→ **Task directions**
In your transcription, keep every record exact and leave out the pictures.

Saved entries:

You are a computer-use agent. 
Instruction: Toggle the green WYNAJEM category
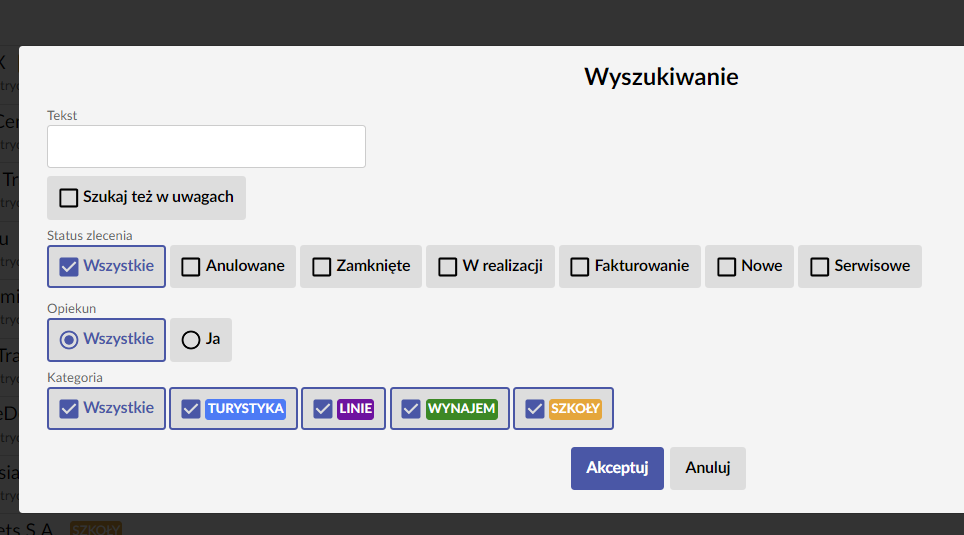[x=450, y=408]
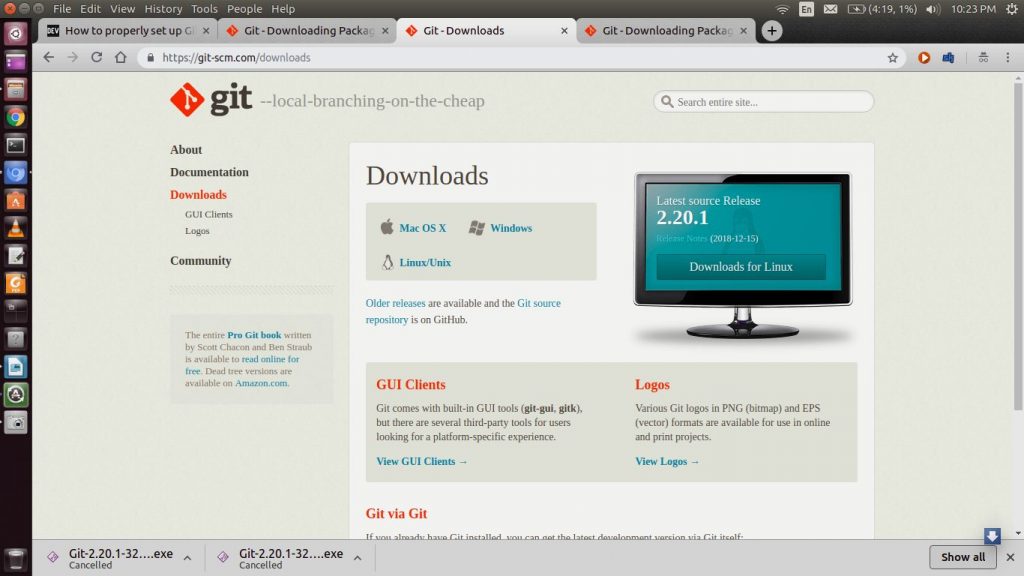Open the History menu
Image resolution: width=1024 pixels, height=576 pixels.
tap(163, 8)
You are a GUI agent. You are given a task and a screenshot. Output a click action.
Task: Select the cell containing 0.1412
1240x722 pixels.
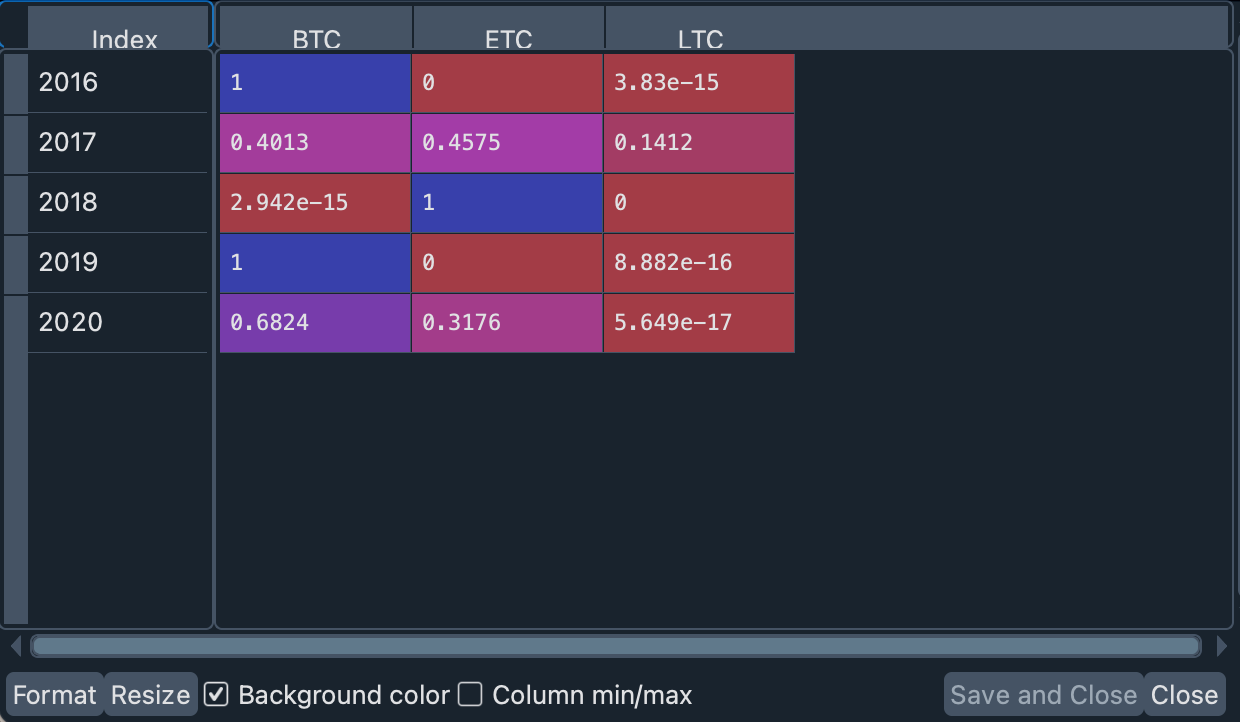pyautogui.click(x=699, y=143)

→ **Result for this exercise**
You are a computer-use agent. 
Instruction: Toggle the green WYNAJEM category
[x=450, y=408]
Open the History menu
Image resolution: width=1024 pixels, height=576 pixels.
tap(163, 8)
You are a GUI agent. You are given a task and a screenshot. Output a click action.
Task: Select the cell containing 0.1412
1240x722 pixels.
pyautogui.click(x=699, y=143)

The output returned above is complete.